Bingbot, as one might assume, is similar to Googlebot. Its job is to discover new and updated content and add it to Bing’s index.
One of the concerns Bing has been hearing from webmasters regarding bingbot is that it doesn’t crawl frequently enough.
As a result of not crawling frequently enough, some site owners believe content in Bing’s index isn’t as fresh as it could be.
On the other hand, there are site owners who believe bingbot crawls too often, which causes constraints on website resources.
Bing says this is an engineering problem that hasn’t been fully resolved yet.
Making Bingbot More Efficient
The key issue is managing the frequency that bingbot needs to crawl a site to ensure new and updated content is included in the search index.
Bingbot also has to serve the requests of site owners.

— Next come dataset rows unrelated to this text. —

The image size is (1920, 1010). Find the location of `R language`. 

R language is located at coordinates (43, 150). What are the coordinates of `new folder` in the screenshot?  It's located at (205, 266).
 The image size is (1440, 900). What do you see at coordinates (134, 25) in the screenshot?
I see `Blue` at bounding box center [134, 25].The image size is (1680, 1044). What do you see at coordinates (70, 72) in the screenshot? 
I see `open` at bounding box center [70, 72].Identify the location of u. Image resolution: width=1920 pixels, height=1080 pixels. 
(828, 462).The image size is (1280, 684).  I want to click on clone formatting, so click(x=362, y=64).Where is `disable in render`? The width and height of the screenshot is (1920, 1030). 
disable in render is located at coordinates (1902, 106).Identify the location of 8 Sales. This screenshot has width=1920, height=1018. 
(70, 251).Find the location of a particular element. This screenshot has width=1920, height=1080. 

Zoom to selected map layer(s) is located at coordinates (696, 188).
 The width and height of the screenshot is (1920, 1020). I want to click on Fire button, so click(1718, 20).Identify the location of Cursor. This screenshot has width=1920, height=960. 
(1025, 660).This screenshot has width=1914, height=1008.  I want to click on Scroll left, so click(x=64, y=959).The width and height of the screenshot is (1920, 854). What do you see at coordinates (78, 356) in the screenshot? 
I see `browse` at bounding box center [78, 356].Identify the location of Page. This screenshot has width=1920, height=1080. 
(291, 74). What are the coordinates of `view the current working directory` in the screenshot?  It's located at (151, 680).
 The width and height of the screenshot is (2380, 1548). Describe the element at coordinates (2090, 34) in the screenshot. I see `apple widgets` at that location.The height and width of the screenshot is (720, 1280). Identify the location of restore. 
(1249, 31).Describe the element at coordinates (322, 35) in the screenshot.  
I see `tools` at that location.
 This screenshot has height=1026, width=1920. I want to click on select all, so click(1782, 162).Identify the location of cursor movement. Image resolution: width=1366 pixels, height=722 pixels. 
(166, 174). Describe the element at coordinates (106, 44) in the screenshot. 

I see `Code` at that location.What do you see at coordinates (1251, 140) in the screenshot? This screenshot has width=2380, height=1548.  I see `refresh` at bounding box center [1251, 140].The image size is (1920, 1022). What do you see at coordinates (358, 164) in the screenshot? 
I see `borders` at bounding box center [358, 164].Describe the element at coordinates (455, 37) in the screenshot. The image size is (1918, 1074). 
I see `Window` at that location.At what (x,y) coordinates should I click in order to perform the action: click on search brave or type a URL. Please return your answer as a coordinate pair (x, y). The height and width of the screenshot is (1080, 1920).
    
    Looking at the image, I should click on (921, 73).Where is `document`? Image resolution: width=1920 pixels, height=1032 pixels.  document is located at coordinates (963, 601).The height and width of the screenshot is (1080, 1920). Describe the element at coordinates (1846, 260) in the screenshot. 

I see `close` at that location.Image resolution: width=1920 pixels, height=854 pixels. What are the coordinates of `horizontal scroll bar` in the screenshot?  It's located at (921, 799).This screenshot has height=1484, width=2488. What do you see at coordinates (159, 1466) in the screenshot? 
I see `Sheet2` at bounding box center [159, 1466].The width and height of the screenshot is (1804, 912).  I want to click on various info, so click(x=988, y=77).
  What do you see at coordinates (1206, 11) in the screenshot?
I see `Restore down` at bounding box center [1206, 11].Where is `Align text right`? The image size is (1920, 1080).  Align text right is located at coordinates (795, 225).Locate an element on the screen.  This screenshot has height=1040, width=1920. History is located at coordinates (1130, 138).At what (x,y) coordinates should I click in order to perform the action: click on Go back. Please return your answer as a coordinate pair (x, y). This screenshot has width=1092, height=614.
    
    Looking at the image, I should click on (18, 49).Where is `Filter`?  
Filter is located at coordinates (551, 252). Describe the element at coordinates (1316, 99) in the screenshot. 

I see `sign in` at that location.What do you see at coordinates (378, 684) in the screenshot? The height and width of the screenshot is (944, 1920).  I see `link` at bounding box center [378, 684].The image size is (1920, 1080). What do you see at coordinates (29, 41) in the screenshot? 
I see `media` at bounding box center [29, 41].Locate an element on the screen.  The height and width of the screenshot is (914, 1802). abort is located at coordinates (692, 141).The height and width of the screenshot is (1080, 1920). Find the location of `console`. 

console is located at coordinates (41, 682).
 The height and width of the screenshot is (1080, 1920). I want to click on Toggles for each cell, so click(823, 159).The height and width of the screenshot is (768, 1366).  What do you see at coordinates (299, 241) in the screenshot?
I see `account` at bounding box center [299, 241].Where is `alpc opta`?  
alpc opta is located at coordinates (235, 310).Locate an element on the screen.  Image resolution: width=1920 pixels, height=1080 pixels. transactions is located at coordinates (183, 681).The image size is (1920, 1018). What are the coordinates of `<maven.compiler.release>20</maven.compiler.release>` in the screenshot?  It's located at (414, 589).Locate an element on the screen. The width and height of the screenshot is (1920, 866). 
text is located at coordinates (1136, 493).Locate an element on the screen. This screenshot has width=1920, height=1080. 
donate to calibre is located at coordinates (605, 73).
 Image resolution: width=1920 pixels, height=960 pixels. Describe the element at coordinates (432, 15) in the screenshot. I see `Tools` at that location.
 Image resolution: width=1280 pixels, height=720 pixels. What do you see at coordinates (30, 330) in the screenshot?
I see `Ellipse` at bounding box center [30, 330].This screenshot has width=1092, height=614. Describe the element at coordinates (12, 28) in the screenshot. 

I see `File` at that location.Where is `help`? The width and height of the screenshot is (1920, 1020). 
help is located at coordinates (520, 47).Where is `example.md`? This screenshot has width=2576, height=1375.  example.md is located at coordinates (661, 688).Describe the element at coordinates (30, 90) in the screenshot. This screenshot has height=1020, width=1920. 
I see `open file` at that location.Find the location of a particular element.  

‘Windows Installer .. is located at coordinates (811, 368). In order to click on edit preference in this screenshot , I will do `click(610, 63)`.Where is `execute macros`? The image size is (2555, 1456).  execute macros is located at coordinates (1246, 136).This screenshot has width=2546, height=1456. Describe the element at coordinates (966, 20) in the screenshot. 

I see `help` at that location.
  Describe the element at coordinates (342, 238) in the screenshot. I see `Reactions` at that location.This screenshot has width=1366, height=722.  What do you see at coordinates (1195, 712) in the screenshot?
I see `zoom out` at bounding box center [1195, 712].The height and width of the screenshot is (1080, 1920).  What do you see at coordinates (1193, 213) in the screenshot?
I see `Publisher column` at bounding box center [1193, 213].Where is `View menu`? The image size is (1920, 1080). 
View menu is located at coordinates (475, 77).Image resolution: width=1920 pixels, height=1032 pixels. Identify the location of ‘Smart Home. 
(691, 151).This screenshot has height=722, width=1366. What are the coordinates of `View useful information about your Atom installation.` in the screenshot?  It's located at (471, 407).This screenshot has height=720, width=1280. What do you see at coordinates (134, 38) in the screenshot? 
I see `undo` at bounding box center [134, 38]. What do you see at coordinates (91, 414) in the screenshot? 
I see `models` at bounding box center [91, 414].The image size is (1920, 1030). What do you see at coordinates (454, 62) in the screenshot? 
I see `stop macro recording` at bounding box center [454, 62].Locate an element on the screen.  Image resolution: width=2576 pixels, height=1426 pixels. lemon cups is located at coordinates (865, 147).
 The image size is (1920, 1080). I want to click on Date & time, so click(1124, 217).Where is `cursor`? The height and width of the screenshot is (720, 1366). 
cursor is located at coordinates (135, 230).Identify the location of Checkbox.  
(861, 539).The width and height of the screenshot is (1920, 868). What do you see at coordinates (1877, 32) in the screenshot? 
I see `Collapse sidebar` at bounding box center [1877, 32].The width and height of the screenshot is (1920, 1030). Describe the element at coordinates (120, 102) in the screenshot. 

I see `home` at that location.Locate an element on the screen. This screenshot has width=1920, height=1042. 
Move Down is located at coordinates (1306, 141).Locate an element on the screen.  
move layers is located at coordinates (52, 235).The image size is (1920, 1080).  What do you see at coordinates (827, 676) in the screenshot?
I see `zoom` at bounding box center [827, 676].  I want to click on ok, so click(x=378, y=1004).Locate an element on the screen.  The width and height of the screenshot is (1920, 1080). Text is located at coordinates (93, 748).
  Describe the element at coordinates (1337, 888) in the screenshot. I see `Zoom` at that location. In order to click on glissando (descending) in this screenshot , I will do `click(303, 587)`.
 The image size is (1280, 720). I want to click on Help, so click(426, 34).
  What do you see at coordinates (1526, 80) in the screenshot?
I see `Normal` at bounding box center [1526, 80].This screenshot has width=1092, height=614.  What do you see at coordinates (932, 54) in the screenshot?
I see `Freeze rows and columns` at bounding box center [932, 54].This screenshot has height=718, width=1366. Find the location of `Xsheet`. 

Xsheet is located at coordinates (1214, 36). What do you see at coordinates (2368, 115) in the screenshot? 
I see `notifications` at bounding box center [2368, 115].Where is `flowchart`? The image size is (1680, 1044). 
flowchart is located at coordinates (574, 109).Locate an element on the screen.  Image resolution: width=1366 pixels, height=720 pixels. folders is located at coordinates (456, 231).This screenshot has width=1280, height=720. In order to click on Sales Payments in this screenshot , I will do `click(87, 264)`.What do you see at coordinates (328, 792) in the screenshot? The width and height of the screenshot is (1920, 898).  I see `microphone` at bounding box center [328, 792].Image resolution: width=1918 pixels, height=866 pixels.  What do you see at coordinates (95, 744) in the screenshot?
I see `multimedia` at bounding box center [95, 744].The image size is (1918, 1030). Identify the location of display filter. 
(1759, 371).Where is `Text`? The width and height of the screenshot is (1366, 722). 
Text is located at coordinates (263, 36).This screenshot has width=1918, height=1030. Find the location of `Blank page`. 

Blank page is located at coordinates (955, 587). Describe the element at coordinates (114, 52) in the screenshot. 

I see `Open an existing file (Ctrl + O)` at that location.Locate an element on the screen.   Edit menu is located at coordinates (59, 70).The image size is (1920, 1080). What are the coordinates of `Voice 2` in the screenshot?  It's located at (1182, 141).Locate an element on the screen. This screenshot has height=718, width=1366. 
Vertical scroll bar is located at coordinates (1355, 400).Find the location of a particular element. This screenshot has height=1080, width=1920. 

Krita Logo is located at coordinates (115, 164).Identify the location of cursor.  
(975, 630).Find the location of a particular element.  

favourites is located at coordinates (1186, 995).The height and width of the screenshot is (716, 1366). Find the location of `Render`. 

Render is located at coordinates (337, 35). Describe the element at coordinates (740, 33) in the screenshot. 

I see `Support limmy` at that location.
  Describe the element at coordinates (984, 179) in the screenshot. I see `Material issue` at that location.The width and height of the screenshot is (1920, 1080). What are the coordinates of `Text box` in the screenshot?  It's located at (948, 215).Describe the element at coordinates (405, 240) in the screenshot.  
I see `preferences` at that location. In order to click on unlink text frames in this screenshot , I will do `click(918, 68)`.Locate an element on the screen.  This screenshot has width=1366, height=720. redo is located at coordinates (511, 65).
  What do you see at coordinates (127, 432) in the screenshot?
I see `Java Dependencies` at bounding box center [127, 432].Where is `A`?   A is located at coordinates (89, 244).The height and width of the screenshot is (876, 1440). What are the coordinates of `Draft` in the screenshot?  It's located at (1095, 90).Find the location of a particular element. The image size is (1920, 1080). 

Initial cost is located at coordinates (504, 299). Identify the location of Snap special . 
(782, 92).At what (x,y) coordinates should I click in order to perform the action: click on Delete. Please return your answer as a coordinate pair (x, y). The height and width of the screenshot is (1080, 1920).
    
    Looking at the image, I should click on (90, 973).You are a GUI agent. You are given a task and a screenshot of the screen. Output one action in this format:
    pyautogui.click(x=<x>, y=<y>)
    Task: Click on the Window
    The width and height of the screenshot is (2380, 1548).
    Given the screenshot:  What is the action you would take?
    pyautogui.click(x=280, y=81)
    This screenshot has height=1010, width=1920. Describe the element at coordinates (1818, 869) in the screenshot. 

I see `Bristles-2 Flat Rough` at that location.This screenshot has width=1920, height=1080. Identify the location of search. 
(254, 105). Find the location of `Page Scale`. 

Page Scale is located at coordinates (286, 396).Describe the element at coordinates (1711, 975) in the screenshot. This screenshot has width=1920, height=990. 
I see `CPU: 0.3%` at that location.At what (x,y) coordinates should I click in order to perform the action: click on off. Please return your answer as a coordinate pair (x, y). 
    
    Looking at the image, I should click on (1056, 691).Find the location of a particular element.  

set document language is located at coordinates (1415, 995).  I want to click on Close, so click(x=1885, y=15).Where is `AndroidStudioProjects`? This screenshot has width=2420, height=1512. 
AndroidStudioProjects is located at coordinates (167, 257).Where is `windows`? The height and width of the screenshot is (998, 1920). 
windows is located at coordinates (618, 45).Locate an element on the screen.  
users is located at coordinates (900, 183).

Some webmasters request to have their sites crawled daily, although the majority of webmasters would prefer to only their site crawled when new URLs have been added or content has been updated.
“The challenge we face, is how to model the bingbot algorithms based on both what a webmaster wants for their specific site, the frequency in which content is added or updated, and how to do this at scale.“
Measuring and Maximizing Crawl Efficiency
Bing measures the intelligence of bingbot using a metric called crawl efficiency, which is how often Bing crawls and discovers new and fresh content per page crawled.
Ideally, bingbot would crawl a URL only when the content has first been added to the web, or when a URL has been updated with fresh and useful content.
Crawl efficiency is lowered when bingbot crawls duplicated and/or unchanged content.
What This Means for Site Owners
Bing says it has improved the crawl efficiency of bingbot over the past few months.
For site owners, that means their new and updated content should appear in Bing’s index in a timely manner.
In addition, website resources should not be constrained due to Bingbot crawling duplicate content, or content that hasn’t been changed since the last crawl.